:: Given passage

We present the first systematic approach to characterize the repertoire of CRFs that could constitute mutational cancer drivers in tumors from 13 anatomical sites. We found that likely driver CRFs appear across tumor samples from most of these 13 sites, although the number of affected samples is in general low, except in the case of tumors from several sites, such as bladder, kidney and uterus. Mutations in CRFs appear to be in general only one of several contributing mechanisms towards tumori-genesis in most cancer samples. Finally, we have proved that mutations in two CRFs correlate with broad expression changes across cancer cell lines, thus presenting at least one mechanism through which these mutations could contribute to tumorigenesis in cells of the corresponding tissues. Our results expand the current knowledge

on the involvement of CRFs in tumorigenesis in several malignancies. Furthermore, they can contribute to formulate hypotheses on the mechanistic basis for this association. All the results presented here are available for browsing through the IntOGen-mutations platform [83,112] and using Gitools interactive heat-maps [113].

::::

**Task requirements**.
1 – Echo the passage on CRFs in tumors word for word, beginning at the words that have "on the involvement" and stopping after "interactive heat-maps [113].".
2 – According to the passage on CRFs in tumors, how many anatomical sites did the tumor samples come from?
The collected data comes from a separate source and has no connection to the passage on CRFs in tumors.

:: Available data

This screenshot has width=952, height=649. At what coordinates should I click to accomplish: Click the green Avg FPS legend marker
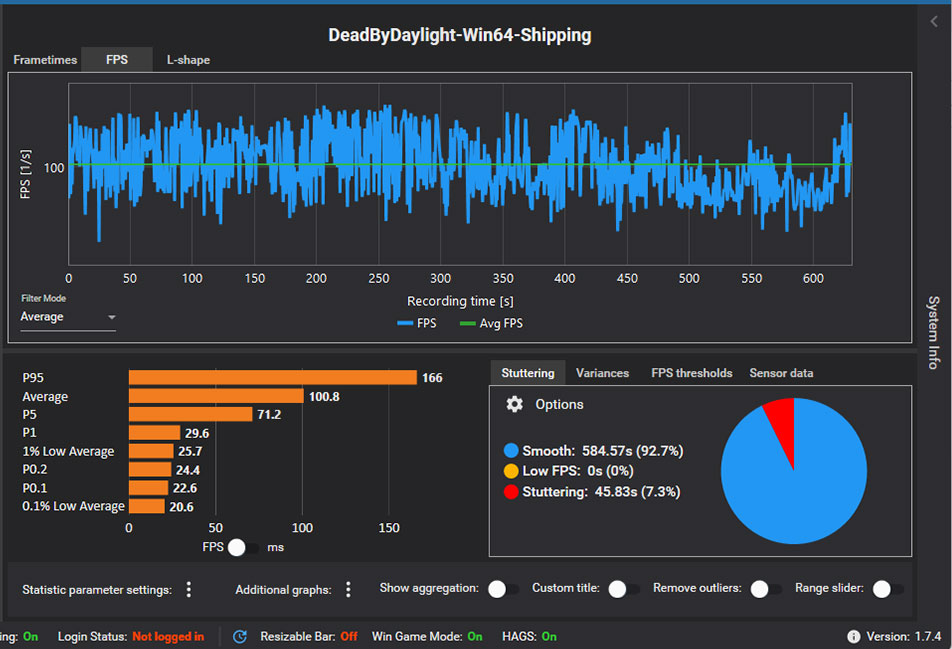(x=468, y=323)
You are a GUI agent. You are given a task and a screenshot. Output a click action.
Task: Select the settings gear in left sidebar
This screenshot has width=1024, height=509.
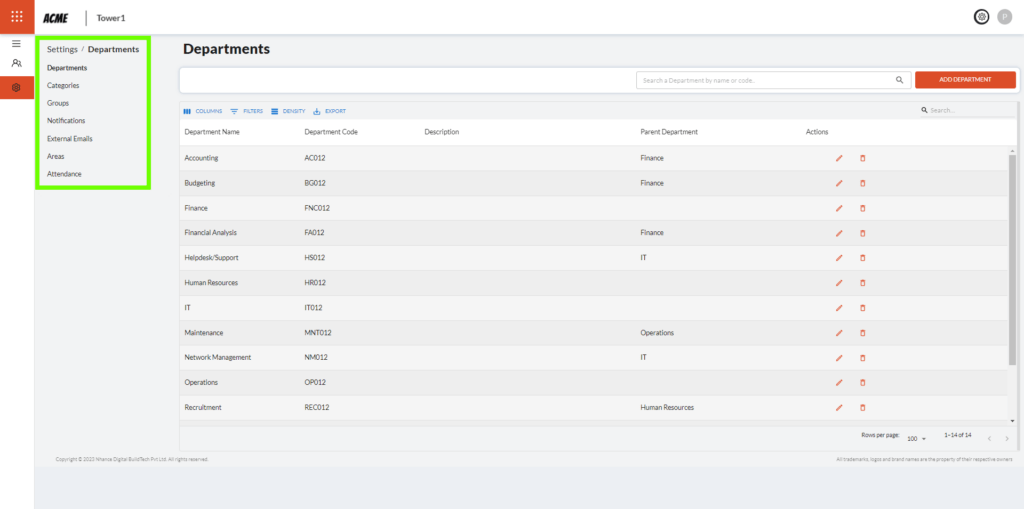[x=16, y=88]
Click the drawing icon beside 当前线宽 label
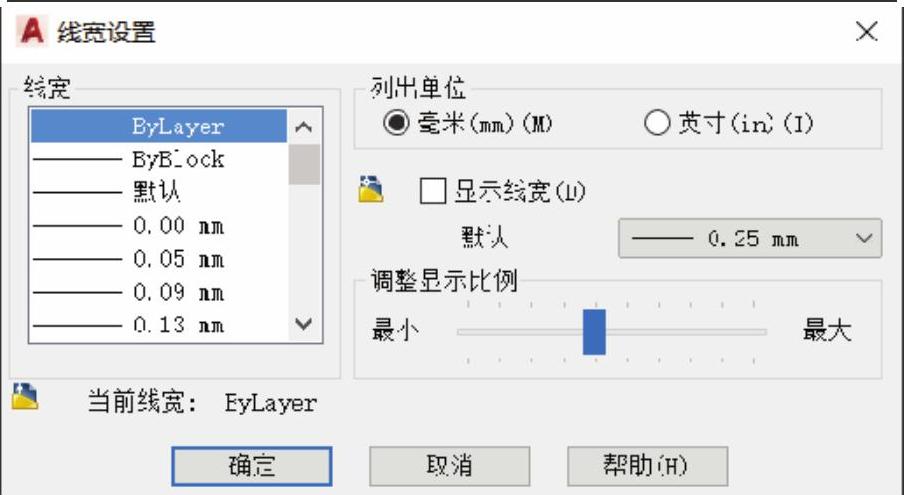Image resolution: width=904 pixels, height=495 pixels. click(25, 396)
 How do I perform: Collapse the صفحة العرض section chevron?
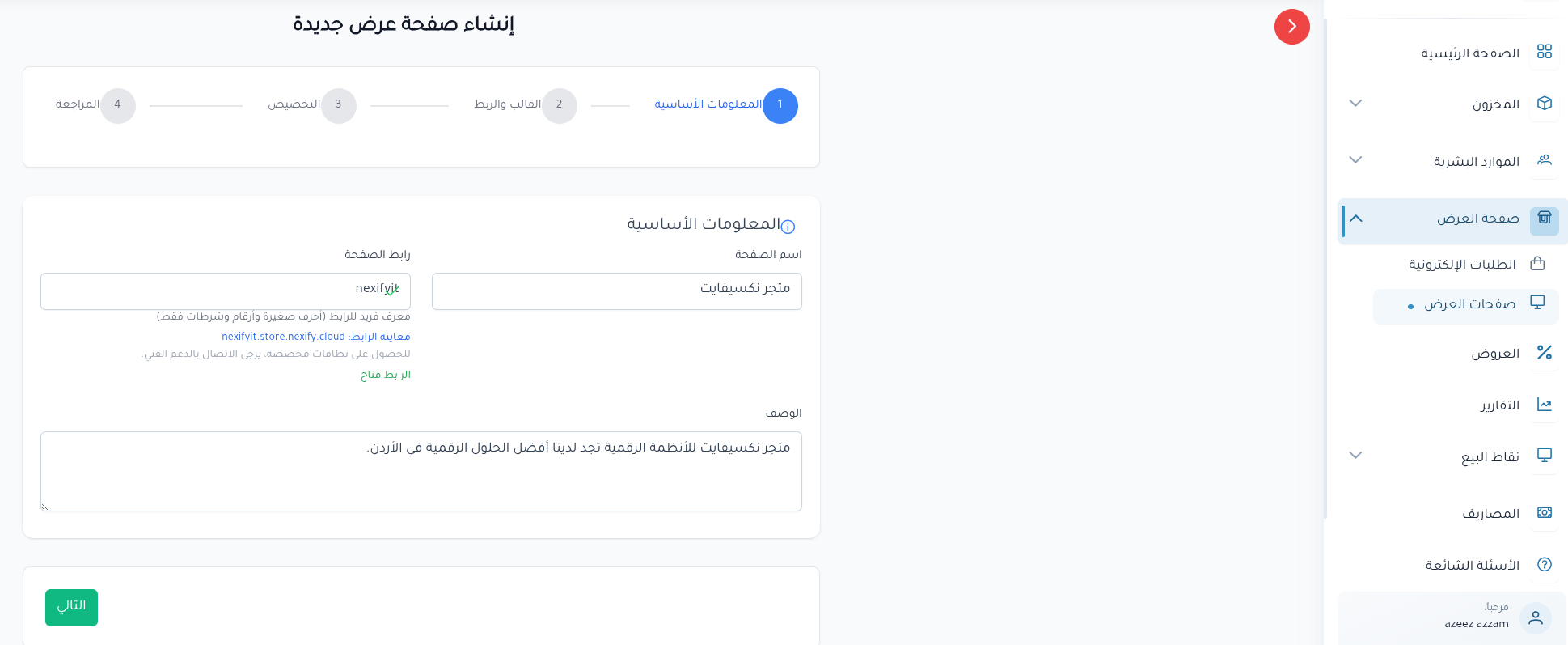[1356, 219]
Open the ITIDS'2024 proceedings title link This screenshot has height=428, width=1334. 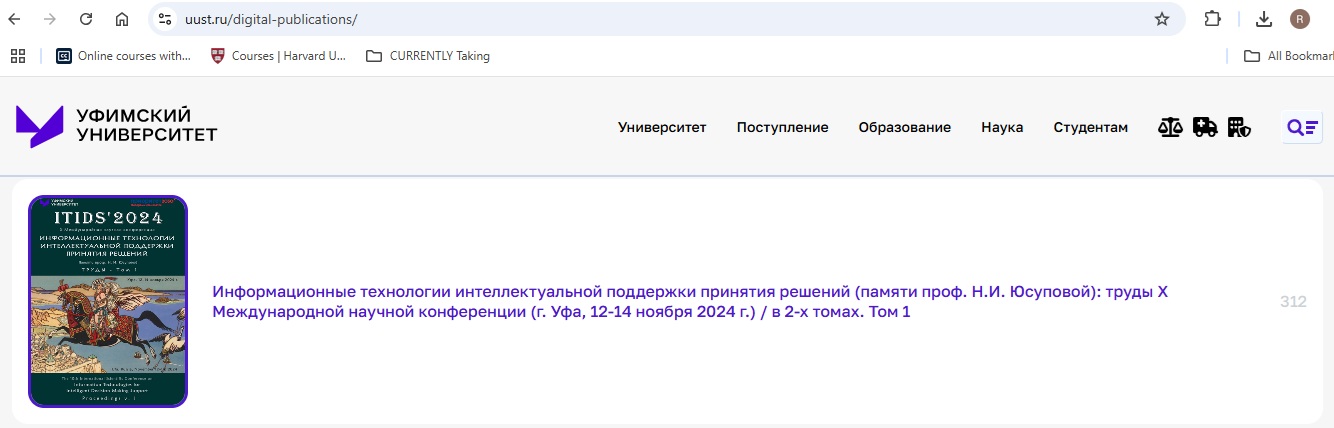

::::

**Responses per task**.
1 –
on the involvement of CRFs in tumorigenesis in several malignancies. Furthermore, they can contribute to formulate hypotheses on the mechanistic basis for this association. All the results presented here are available for browsing through the IntOGen-mutations platform [83,112] and using Gitools interactive heat-maps [113].

2 – The tumor samples came from 13 anatomical sites.